• What to produce:
Retype, exactly as they appear below, the lines between the line holding "Image resolution: width=633" and the line holding "The height and width of the screenshot is (274, 561).", both ends included.

--- Material for this task Enclosed Below ---

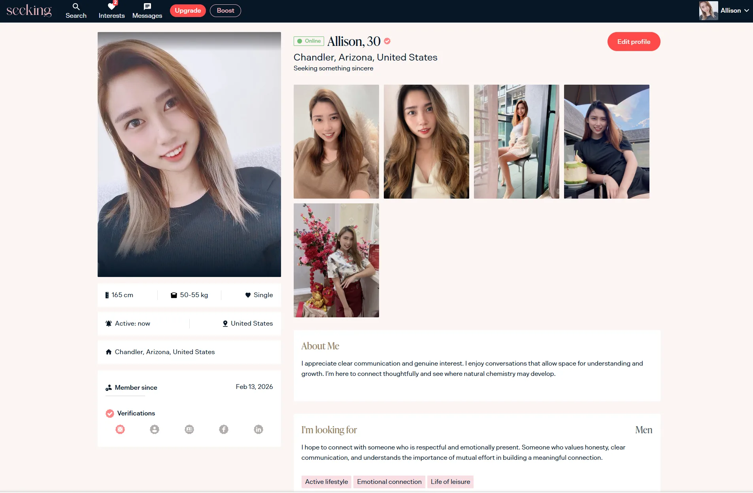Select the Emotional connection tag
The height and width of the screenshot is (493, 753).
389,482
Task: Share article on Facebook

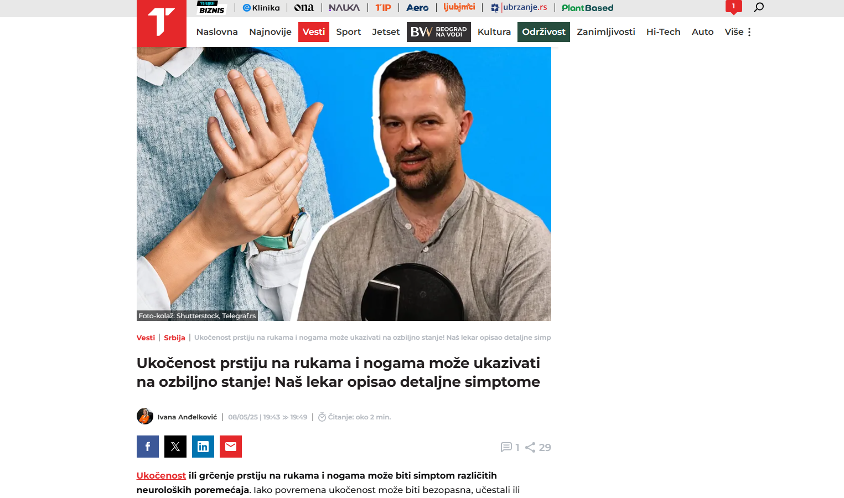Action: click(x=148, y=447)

--- End of Enclosed Material for this task ---
--- Material for this task Enclosed Below ---

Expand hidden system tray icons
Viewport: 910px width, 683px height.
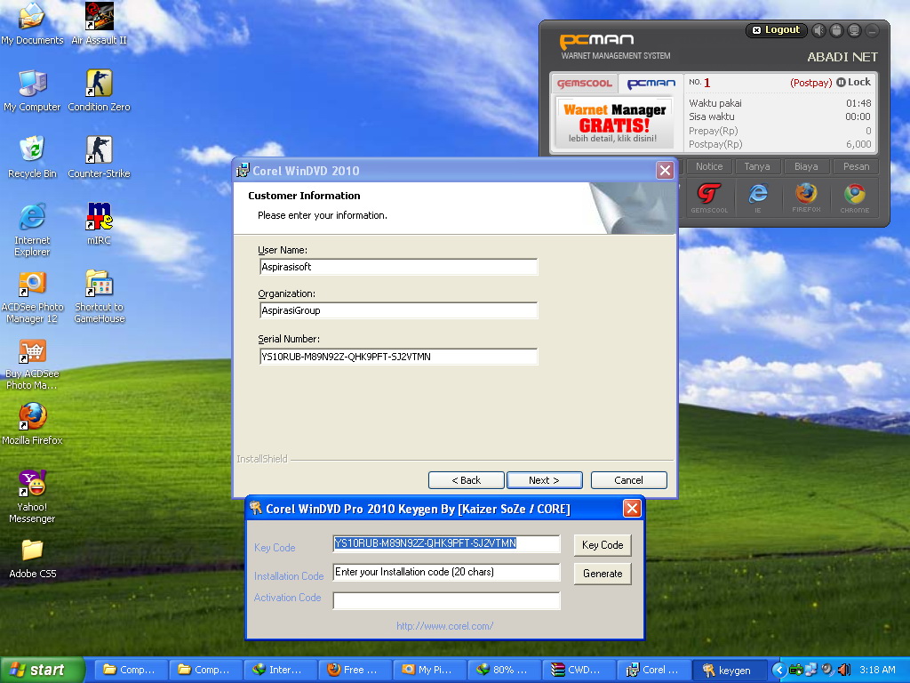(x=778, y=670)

--- End of Enclosed Material for this task ---
--- Material for this task Enclosed Below ---

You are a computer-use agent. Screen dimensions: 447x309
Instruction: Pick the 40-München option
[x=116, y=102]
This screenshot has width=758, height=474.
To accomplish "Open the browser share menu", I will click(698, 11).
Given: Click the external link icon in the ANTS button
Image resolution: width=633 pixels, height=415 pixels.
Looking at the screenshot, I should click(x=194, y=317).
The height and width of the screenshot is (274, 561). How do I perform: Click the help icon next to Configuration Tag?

--- End of Enclosed Material for this task ---

• Answer below:
Image resolution: width=633 pixels, height=415 pixels.
Looking at the screenshot, I should click(x=194, y=317).
The height and width of the screenshot is (274, 561). How do I perform: Click the help icon next to Configuration Tag?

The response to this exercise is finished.